Setelah naik dari halte Thamrin dan tidak dapat kursi, tiba-tiba saya merasa beruntung karena ada penumpang yang turun di halte Tosari sehingga saya duduk di (bekas) kursinya. Segera saja saya dan teman saya bergegas mendudukinya. Sungguh benar-benar bukan sikap laki-laki gentlemen, yang seharusnya mendahulukan wanita, anak-anak dan lansia (maklum kaki pegal dan badan terasa penyok karena pekerjaan dan lama menunggu klien di Sari Pan Pacific).
Nah, karena merasa nikmat dan akhirnya bisa menyandarkan kepala, maka saya tidak pedulikan sekeliling dan mencoba memejamkan mata (AC nya mendukung untuk tidur..hehehhe).

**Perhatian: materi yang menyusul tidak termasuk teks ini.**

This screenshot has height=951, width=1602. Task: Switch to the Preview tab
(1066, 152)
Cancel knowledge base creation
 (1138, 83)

Abrakadabra! Saat saya membuka mata, bus sudah sampai di kawasan Senayan (maklum agak lama saya memejamkan mata dan macet pula). Tahu-tahu di depan saya yang duduk sembari terkantuk-kantuk karena AC bus yang sejuk, ada wanita cantik berdiri sembari bergelantungan. Si mbak cantik ini nampaknya masalah buat saya.

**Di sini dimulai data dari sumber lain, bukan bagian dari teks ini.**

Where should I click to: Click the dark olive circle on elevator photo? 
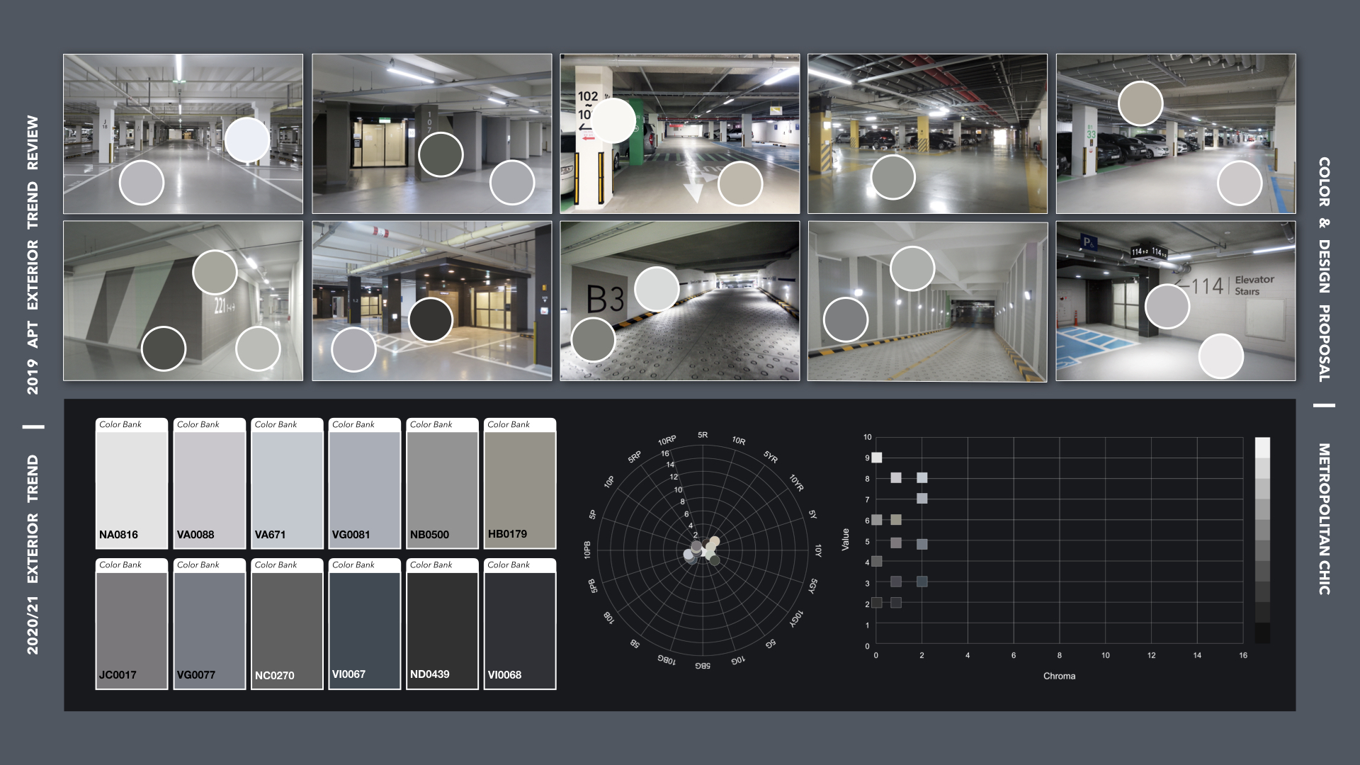[441, 154]
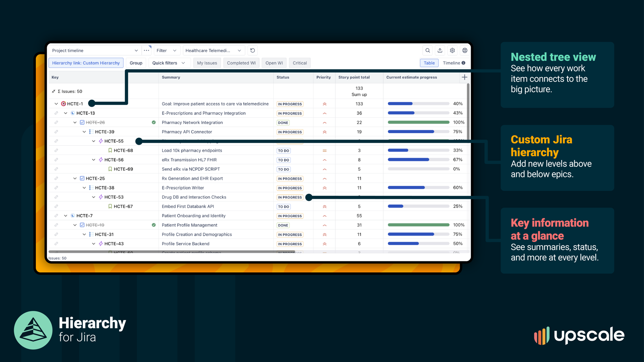Click HCTE-39's progress bar showing 75%
Screen dimensions: 644x362
418,132
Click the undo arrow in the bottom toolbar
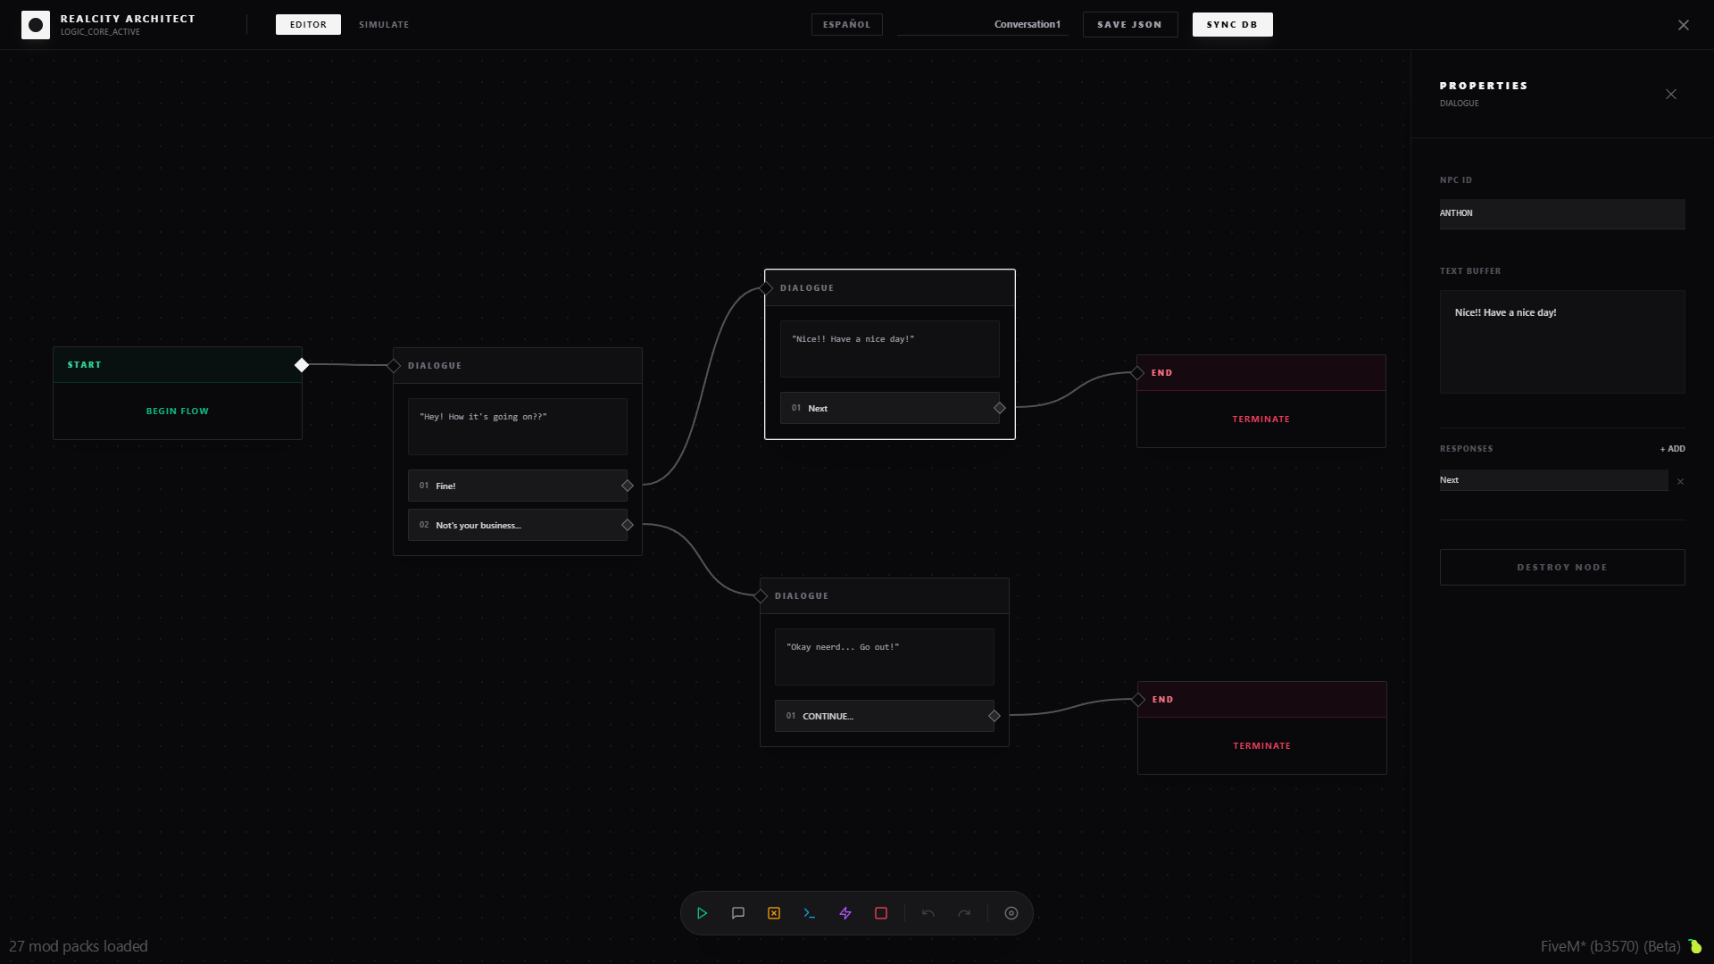Image resolution: width=1714 pixels, height=964 pixels. coord(928,913)
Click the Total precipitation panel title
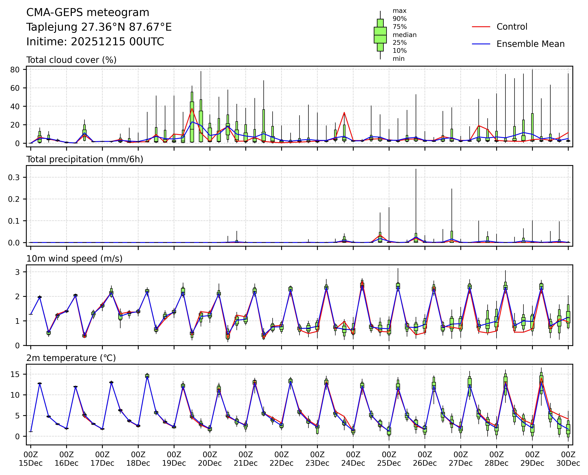Image resolution: width=588 pixels, height=475 pixels. point(85,159)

Masalahnya pakaiannya adalah kemeja putih yang cukup ketat, agak menerawang dan jelas-jelas memperlihatkan (maaf..sekali maaf) bra nya yang bermotif kulit macan tutul. Benar-benar sudah gila ini perempuan. Cara berbusananya benar-benar menabrak aturan (sudah seperti kritikus mode saja saya ini yahehehe).

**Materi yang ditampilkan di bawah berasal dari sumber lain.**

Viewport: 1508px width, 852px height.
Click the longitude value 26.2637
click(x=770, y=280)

Waduh, dengan memandangnya saja saya sudah seperti pelaku pelecehan yang menurut saya bisa ketahuan dari cara pandangannya dan kata orang bisa ketahuan dari wajahnya. Karena tidak ingin wajah saya dicap sebagai pelaku pelecehan (karena saya memang tidak berniat melecehkan para wanita yang ada di dunia ini), walau sebenarnya saya ingin memandang si Mbak cantik ini (namanya juga laki-laki normal), maka saya hanya bisa (pura-pura) menundukkan kepala saja sampai Blok M. Dan ini benar-benar membuat leher saya pegal setengah mati.
Sesampainya di Blok M dan menuruni tangga masuk Blok M Mall, teman saya yang saat di bus bergelantungan di samping Mbak cantik tersebut, bertanya : "Loe, lihat kagak tadi, bro?". Saya hanya mengangguk untuk menjawabnya, dan kami langsung tertawa-tawa sambil menyumpah "Gila...benar-benar gila". Jarang-jarang sekali saya yang merupakan lelaki baik-baik (ini benar, lho) melihat "pemandangan menakutkan bin menakjubkan" seperti itu.
Sekarang setiap saya melihat jemuran pakaian dalam si Ida, tetangga di depan rumah yang cantik dan akrab dengan saya, rasanya seperti topan Katrina sedang mengacak-acak ketrentraman dalam kepala saya hingga porak-poranda dibuatnya.
Membuat pikiran saya buntu, mati kutu, dan kering ide sekering Gurun Sahara di Afrika sana. Atau membuat saya terkadang cekikikan sendiri seperti penghuni rumah sakit jiwa Grogol. Sungguh absurd. Sebuah pengalaman yang (sejujurnya) 70% dinanti untuk terulang kembali, dan sisa 30% nya membuat saya tidak ingin lagi bertemu dengan pemandangan dari "planet asing" tersebut.
Saatnya saya kembali bekerja, karena jam makan siang sudah hampir selesai.